The minimalist storytelling technique is also mirrored in James Schuette’s stark set, a barren wood-plank platform with props and costumes stored onstage. Fred Lassen conducts a small, bright-sounding band perched high in a catwalk.

Kudisch, always a commanding presence, offers us much more than is found in Gordon’s book. A rough-hewn Archie Bunker-type, Sydney loves his family but cannot control his domineering impulses. Indeed, Sydney seethes with barely repressed anger, which Gordon vaguely suggests may be related to the horrors of war. In act two, Kudisch squeezes an entire play’s worth of emotion into “Father’s Song,” lamenting Sydney’s role in the emotional instability running rampant in his family.

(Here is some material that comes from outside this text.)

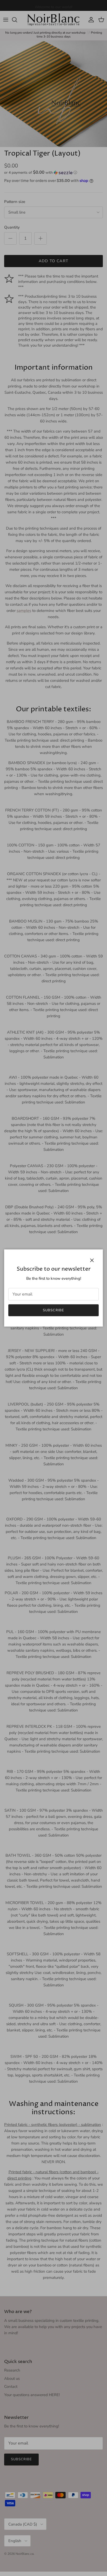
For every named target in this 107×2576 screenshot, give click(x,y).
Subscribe (53, 1310)
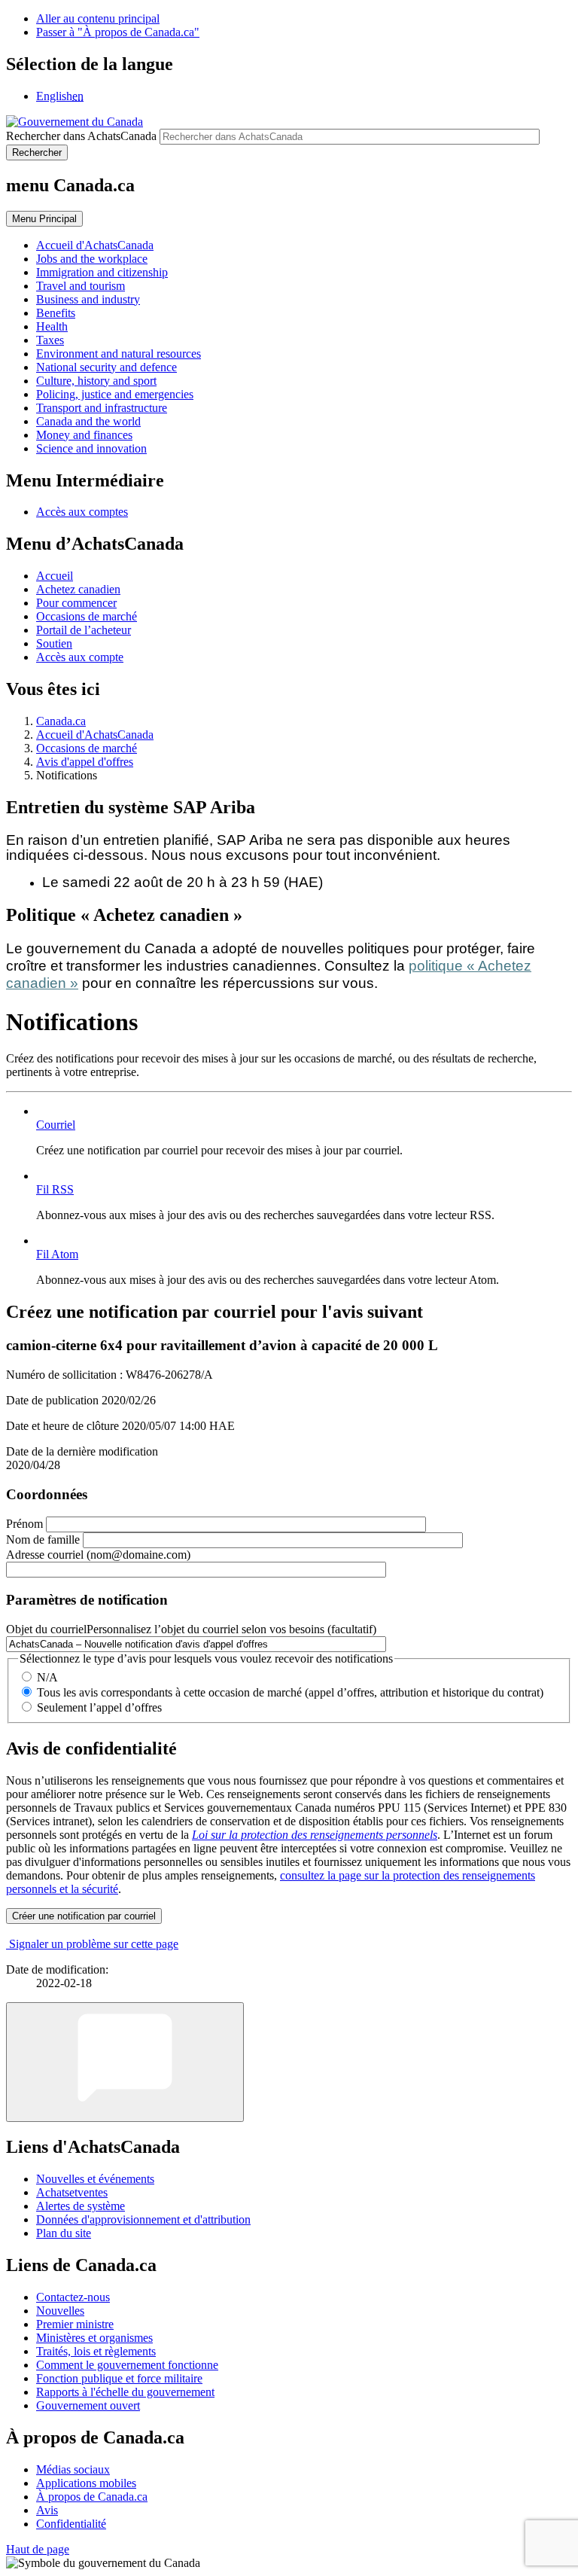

Once a performing star in the Catskills, Edie is now relegated to playing second banana in her own household, in service to husband and children. It’s thrilling to hear Sutherland’s bright soprano spark her ballads, such as “The Last Time I Saw Him.”

The show also benefits from its cast of Broadway veterans, especially Jessica Molaskey, Judy Kuhn, and Farah Alvin, who each offer vibrant performances as the couple’s daughters; Tony Yazbeck is Andrew (the Gordon alter-ego); and Matthew Risch plays a number of characters, most notably the adult Andrew’s AIDS-suffering partner, David (“who rained into my life,” in Gordon’s overwrought phrasing).

Sycamore Trees might benefit from careful pruning, perhaps losing some of the weaker branches in order to let the more promising limbs flourish.